While it is commonplace to have global policy wonks of all sorts allude to the data point that some 80% of Africans use some form of traditional medicine for a part of their primary care, it is rare yet to see conventional medical agencies working directly with traditional healers. A recent article in Al Jazeera offers a welcome account of the value that can come when these silos are broken. The article is entitled Sierra Leone: How Traditional Healers Helped Defeat Ebola.
The story, authored by Dariusz Dziewanski, takes place in the nation that suffered the most Ebola deaths, including a disproportionately high number of healthcare personnel deaths: Sierra Leone. Roughly 4,000 are estimated to have died from the virus. Early on, many locals mistrusted Western ways toward the disease and turned ahead to the nation’s approximately 45,000 traditional healers. Results went quite poorly: a traditional healer who eventually succumbed to the disease was linked to more than 300 deaths. Traditional practices for Ebola were banned for a time. However, “as authorities struggled to contain the epidemic, healers were brought back to help fight the virus.” The reason: “They played an important role in educating people about how to properly avoid and treat Ebola, helping to stop its spread.”
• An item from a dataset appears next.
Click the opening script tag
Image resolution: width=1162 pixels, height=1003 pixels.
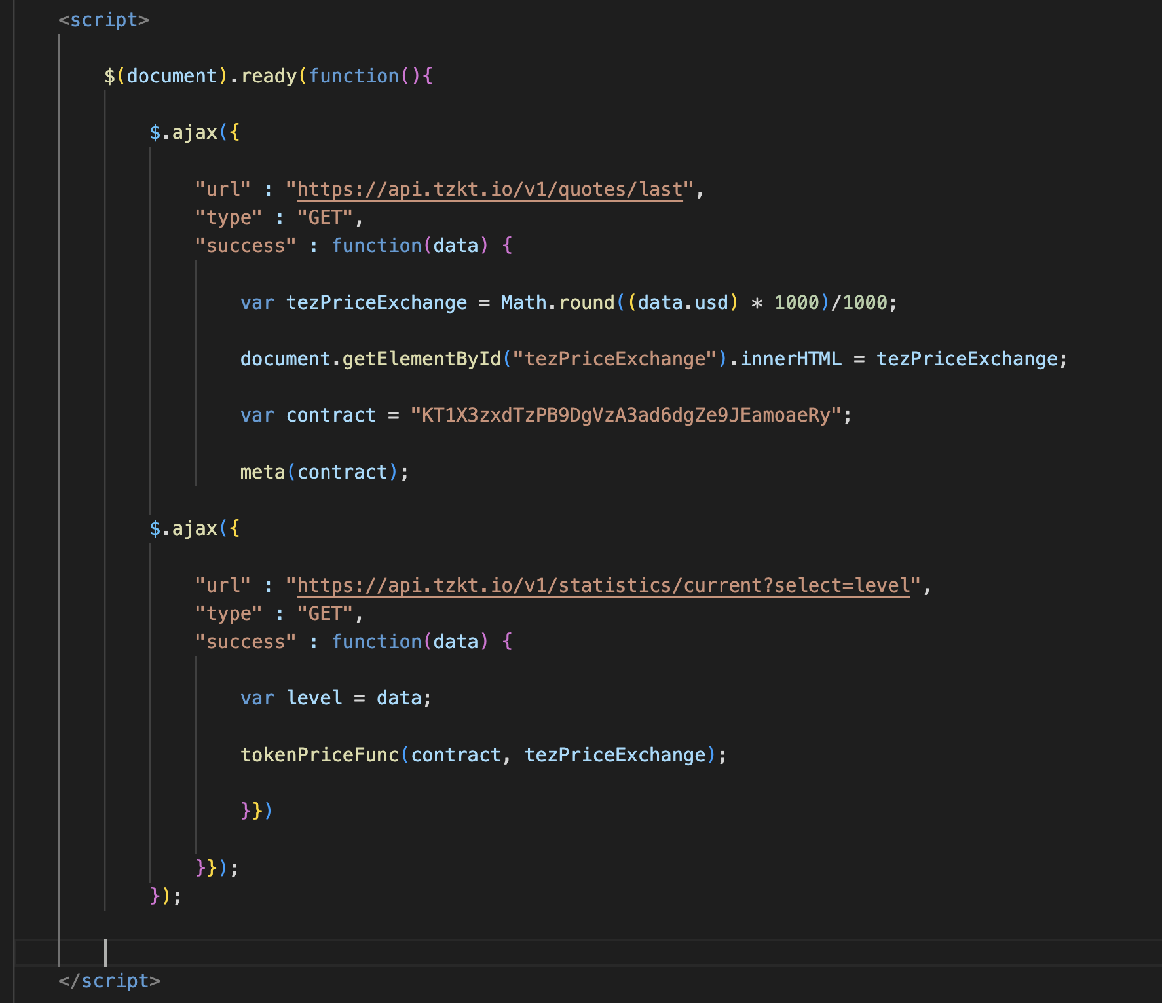click(103, 20)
In fact, researchers studying Sierra Leone’s health system say that “the failure to include healers at an earlier stage may have prolonged the outbreak and increased its death toll.” Richard Mallett of the Overseas Development Institute’s Secure Livelihoods Research Consortium (SLRC) states that “traditional healers were largely ignored by the state and the international community throughout the early to mid-stages of the Ebola response.”
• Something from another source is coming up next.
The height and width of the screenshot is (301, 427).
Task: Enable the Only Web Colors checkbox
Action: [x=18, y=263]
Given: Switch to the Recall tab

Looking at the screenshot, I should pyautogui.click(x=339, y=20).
The article concludes with a quote from Mallett’s colleague Lisa Denney: “Understandings of illness in Sierra Leone are often not solely biomedical, but also connected to the spiritual realm. The Ebola experience has shown the importance of engaging with actors like traditional healers so that they are playing a positive role in the wider health system and don’t become spoilers. Unless healers are asked to motivate and educate people to go to hospitals, she said, they will provide their services ‘underground in a manner that will make it harder to regulate.’” (Photo from the 2012 founding of the Sierra Leone Indigenous Traditional Healers’ Union.)
Comment: The article highlights the value of traditional healers in spreading the word about public health steps and the role traditional healers can have in educating their constituencies to the potential value in imported medicine. When those from the West need help, if they have relationships with traditional practitioners, they can collaborate with them to quickly reach their networks. They are often among the most influential and connected in their towns and communities. What took place in Sierra Leone, as portrayed in Dziewanski’s article, is a good example of that value. A similar story of collaboration on infectious diseases, from South Africa, is shared in South Africa Summit Models Inclusion of Traditional Healers in HIV, Tuberculosis Campaign.
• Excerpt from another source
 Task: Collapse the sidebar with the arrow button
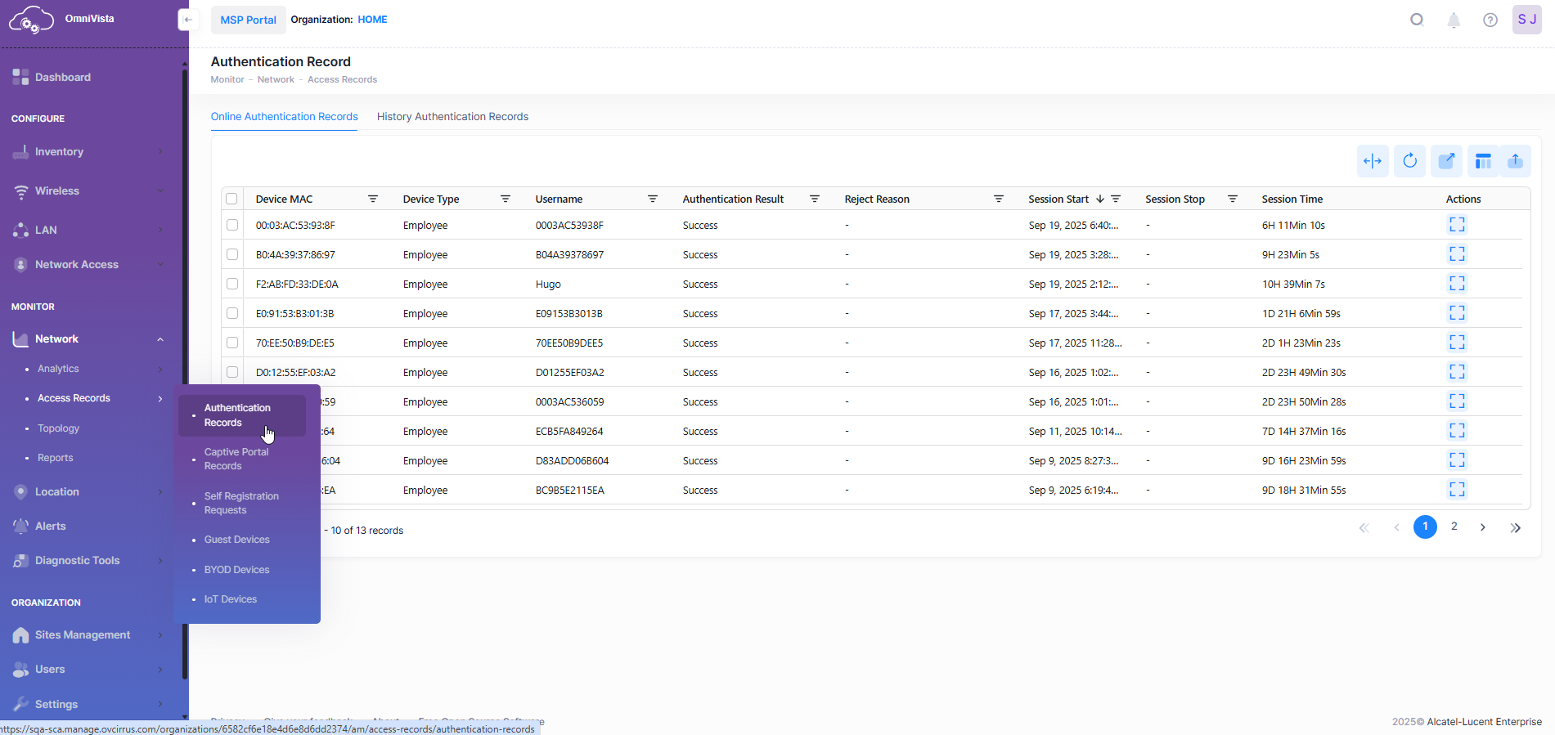coord(188,20)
Yet this relationship, while a starting place, falls well short of interprofessional respect. Reading this article brings to mind research with which former US Ambassador to the United Nations Andrew Young has been associated. A group working with Morehouse University and the CDC discovered 4 herbs with researched in vitro impact on Ebola. The ultimate benefit from breaking the silos will come when industrial medicine comes seeking to understand the value traditional practices might bring, as first-line or complementary practices, not just for disaster, but in meeting WHO’s goal of primary care for all. (Thanks to colleague and Andrew Young Foundation board member Virginia Floyd, MD, MPH, for the heads-up on the Sierra Leone article.)